Habis makan, si Bupati nyanyi-nyanyi gitu bareng guru. Kita udah bosan aja, akhirnya mutusin keluar rumah makan, dimana orang-orang pada nobar bola. Waktu itu Italia versus New Zealand, kalau tidak salah. Abis dari rumah makan, kita langsung pulang ke penginapan. Dan terjadilah permainan ketuk-pintu-langsung-lari, lagi.

Oh ya, selain permainan ketuk-pintu-langsung-lari itu, ada juga permainan "Mamatut". Err.. Mamatut adalah suatu random word yang di ciptakan oleh Rani. Rani, kami panggil dengan Mamatut Bos atau Mamatut Asli. Sedangkan Ezra, kami panggil dengan Mamatut Sebelah atau Mamatut Tetangga. Kami sendiri kadang saling memanggil dengan Mamatut 1, Mamatut 2, dan seterusnya. Waw, berasa agen loh. Ah, abaikan paragraf ini.

Malam itu, Rani berencana membuat video "Alone in The School Part 5". FYI, Alone in The School adalah suatu video yang diciptakan oleh Heyder. Pertama dibuat saat latihan ED malam-malam. Dan.. emang ada kejadian aneh saat merekam itu. Rekamannya ga bisa ditonton, tapi hanya beberapa detik. Setelah itu normal kembali. Ada juga yang di-skip. Yah.. gitu deh. Balik ke Rani. Tapi ternyata si Rani udah ngantuk duluan dan.. dia tewas tertidur. Yee! Omdo mah.

Esok paginya (Senin), kami diundang ke kantor Bupati. Sejak awal, guru-guru udah mengingatkan untuk menjaga wibawa sekolah. Tapi.. sepertinya saya dan kawan-kawan ga bisa melaksanakan amanat dari guru kami tercinta. Saya dan Sathia, saat wakil dari bupati menjelaskan ini itu, malah membuat menara dari kotak makanan dan gelas aqua. Freak? Yeah.. maybe.
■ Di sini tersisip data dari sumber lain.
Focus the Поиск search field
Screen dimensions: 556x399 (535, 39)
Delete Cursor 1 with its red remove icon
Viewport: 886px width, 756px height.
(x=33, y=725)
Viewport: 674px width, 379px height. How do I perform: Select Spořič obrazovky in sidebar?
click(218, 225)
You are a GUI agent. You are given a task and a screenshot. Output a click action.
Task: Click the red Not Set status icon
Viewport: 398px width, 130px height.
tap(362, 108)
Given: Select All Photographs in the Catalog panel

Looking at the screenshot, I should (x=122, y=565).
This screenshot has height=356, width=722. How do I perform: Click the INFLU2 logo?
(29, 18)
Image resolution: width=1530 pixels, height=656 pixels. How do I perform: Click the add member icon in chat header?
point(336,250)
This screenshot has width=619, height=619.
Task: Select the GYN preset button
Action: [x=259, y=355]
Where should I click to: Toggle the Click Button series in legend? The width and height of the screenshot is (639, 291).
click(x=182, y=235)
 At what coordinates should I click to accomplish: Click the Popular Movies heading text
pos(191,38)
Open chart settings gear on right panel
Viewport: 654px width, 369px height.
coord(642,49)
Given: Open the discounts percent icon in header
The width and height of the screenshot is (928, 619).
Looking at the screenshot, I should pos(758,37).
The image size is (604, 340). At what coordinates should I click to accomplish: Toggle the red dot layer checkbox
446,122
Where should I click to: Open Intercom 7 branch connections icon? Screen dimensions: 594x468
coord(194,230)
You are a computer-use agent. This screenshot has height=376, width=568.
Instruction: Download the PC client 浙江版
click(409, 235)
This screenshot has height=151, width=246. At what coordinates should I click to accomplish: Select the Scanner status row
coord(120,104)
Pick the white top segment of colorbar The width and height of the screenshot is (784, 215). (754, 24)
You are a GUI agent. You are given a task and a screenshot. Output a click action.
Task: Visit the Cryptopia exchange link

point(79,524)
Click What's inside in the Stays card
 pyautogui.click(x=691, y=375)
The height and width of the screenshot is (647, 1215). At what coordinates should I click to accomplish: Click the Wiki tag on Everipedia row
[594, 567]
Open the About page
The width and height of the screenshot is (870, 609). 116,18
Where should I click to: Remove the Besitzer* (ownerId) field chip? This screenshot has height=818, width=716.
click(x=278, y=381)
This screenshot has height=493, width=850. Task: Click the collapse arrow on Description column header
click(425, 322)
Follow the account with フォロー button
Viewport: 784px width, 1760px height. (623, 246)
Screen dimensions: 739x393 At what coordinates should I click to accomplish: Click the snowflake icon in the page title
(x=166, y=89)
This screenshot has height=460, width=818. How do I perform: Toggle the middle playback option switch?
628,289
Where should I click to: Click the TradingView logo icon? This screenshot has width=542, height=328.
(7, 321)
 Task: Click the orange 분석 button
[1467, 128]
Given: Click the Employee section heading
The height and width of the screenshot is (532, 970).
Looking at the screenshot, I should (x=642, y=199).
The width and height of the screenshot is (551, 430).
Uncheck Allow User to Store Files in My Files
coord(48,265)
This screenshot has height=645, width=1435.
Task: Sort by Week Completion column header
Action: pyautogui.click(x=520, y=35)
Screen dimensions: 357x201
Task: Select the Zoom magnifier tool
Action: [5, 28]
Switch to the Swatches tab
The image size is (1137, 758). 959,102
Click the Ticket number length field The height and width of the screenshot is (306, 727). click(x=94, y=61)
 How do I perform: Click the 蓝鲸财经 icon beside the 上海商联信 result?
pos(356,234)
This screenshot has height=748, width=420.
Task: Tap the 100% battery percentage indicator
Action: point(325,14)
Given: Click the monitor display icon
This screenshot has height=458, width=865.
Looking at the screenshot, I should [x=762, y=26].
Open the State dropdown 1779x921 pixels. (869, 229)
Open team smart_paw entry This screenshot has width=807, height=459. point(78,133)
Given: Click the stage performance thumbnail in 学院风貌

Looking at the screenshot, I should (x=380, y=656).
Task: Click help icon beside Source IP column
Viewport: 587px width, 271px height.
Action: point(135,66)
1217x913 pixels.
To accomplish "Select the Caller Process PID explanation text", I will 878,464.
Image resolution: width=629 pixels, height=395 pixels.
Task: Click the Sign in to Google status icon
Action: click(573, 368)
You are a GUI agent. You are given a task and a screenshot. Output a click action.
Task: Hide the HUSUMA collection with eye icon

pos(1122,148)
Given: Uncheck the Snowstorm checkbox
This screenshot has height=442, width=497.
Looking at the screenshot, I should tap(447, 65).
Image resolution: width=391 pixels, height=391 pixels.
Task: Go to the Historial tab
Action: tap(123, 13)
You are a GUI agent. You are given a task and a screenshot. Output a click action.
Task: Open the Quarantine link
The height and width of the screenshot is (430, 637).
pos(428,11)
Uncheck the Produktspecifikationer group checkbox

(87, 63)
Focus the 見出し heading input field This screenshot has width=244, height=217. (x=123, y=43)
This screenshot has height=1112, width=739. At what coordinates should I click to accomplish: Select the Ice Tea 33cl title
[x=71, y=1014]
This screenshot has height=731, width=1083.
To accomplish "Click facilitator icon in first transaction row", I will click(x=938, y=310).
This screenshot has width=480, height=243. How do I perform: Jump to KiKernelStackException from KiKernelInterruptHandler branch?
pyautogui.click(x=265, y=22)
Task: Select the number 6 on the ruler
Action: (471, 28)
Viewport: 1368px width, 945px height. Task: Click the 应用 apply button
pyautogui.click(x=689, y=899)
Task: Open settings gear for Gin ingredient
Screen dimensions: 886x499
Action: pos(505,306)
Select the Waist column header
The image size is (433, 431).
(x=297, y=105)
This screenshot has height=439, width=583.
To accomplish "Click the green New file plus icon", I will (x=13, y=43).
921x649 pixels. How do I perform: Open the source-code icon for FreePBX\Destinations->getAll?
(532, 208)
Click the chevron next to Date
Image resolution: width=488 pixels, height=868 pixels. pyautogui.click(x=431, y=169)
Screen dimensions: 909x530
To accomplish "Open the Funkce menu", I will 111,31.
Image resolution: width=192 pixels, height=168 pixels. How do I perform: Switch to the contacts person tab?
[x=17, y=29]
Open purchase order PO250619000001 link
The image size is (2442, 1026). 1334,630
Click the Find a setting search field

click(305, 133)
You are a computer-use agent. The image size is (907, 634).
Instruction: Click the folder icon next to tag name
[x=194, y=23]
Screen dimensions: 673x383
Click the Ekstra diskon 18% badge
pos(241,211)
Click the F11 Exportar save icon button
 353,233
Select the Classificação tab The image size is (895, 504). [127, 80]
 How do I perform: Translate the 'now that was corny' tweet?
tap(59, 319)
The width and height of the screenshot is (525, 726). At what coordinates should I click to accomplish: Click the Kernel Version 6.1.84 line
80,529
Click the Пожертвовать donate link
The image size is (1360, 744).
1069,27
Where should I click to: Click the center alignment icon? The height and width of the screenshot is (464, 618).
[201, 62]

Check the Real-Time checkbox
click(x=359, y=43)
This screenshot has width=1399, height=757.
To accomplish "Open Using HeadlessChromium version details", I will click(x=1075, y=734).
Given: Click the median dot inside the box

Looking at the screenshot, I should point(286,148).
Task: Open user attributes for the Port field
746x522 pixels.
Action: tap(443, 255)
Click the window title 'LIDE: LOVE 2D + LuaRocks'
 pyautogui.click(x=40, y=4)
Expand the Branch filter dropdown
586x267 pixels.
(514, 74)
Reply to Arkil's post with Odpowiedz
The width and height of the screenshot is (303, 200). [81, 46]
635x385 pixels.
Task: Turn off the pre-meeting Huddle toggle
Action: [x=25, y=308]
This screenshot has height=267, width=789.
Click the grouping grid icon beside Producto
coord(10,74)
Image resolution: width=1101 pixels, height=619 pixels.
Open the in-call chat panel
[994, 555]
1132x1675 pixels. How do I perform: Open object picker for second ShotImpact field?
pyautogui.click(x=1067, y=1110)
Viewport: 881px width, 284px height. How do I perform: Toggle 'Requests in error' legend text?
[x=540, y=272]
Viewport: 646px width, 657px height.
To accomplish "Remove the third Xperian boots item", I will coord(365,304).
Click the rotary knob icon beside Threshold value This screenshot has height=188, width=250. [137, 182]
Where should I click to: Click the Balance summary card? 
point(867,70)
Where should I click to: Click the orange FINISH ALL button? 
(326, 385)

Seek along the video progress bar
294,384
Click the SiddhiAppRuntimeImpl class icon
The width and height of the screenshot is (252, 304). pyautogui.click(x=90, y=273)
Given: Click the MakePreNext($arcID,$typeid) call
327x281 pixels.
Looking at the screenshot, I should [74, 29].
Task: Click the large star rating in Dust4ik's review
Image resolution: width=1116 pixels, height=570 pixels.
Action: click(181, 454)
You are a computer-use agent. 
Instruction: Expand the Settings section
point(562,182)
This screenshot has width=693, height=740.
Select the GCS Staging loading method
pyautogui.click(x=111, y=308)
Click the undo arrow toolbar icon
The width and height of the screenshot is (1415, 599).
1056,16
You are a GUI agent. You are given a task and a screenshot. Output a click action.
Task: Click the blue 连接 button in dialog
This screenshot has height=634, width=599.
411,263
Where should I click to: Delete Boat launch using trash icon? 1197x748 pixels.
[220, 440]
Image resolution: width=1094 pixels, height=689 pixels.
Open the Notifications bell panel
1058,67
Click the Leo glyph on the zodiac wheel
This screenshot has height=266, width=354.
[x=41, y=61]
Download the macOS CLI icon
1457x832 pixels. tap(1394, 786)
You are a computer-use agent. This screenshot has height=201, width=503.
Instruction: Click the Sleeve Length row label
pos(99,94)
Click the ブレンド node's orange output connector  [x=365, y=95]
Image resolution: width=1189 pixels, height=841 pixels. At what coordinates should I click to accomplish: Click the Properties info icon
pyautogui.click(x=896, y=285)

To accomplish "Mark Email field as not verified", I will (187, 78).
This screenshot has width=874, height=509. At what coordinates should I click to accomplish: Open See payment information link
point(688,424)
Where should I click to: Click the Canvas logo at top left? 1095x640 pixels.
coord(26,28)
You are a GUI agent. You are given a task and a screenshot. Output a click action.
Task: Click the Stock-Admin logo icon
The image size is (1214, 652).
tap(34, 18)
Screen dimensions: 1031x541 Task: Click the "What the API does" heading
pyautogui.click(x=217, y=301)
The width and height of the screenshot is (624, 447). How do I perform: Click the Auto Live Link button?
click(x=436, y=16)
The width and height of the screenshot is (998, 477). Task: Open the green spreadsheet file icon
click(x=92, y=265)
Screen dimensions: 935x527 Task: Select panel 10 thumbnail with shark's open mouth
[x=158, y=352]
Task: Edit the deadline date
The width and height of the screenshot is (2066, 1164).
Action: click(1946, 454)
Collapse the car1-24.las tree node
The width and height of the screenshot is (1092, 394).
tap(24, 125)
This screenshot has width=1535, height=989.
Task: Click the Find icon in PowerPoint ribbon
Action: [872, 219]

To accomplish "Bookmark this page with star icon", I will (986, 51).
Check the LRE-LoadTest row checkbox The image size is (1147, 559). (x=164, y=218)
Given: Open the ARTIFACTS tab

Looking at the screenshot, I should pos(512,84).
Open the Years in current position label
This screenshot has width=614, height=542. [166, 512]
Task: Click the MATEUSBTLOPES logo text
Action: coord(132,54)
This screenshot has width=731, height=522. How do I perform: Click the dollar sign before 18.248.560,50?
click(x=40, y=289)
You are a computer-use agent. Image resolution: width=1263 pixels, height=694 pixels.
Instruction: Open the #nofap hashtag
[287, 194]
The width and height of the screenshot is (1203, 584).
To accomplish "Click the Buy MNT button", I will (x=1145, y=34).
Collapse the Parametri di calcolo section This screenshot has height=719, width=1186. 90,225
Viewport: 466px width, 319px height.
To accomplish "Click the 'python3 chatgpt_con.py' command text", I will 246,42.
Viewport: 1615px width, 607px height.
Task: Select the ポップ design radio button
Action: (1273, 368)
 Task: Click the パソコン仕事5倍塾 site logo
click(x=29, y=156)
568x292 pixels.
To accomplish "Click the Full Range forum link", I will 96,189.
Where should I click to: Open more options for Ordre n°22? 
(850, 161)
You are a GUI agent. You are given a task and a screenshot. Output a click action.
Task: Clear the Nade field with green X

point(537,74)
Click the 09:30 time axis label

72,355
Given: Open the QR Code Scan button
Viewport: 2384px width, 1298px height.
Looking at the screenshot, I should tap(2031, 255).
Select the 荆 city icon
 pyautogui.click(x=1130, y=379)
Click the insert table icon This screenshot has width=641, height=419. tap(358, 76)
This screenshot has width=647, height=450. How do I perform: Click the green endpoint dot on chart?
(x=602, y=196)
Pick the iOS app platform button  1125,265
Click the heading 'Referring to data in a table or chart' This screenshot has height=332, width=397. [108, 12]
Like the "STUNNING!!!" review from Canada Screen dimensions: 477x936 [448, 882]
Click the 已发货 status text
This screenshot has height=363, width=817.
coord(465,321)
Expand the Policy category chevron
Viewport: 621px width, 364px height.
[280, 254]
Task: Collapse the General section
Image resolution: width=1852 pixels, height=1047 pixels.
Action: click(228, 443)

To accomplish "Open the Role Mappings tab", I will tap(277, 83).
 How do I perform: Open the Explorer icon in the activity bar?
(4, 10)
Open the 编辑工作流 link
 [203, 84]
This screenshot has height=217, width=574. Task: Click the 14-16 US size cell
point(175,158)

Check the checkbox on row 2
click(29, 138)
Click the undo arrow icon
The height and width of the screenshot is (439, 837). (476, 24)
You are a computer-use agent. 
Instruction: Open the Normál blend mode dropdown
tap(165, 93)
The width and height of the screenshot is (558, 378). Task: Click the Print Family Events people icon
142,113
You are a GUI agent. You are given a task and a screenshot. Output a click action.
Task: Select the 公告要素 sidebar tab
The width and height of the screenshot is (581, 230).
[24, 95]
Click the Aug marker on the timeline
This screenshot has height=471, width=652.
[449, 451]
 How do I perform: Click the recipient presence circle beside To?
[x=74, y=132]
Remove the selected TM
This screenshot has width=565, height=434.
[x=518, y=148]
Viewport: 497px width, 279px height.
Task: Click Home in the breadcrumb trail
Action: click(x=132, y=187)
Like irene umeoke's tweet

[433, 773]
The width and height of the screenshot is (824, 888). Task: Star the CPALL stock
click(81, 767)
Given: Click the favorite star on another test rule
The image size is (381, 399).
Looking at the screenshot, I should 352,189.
Setelah dadah-dadahan pada Bupati yang pergi menaiki helikopter, kami langsung menuju SMAN 1 Tembilahan. Disana kami disuguhi pentas menarik dari siswa-siswi nya. Dari SMAN 1 Tembilahan, kami melaju ke Pantai Solop. Namun sebelumnya kami harus menaiki speedboat, untuk menyeberangi lautan. Sampai di Pantai Solop, kami hanya bermain sebentar, makan siang, lalu balik lagi ke Tembilahan. Sungguh melelahkan. Kami pulang ke penginapan, dan langsung mandi.

Setelah solat Magrib, kami semua pergi ke PJ (Pasar Jongkok). Yah.. semacam pasar emperan gitu. Oh ya. Ada satu fakta yang kami temukan. Di sebelah penginapan kami, tidak ada rumah warga. Yang ada hanya lapangan kosong. So.. suara siapa dan apa yang kami dengar di kamar mandi?

Di PJ, Iche membeli jam tangan untuk adikknya, sedangkan Sathia membeli jilbab untuk ibunya. Saya? Tidak beli apa-apa. Karena saya ga bisa belanja tanpa mama saya, hohoho.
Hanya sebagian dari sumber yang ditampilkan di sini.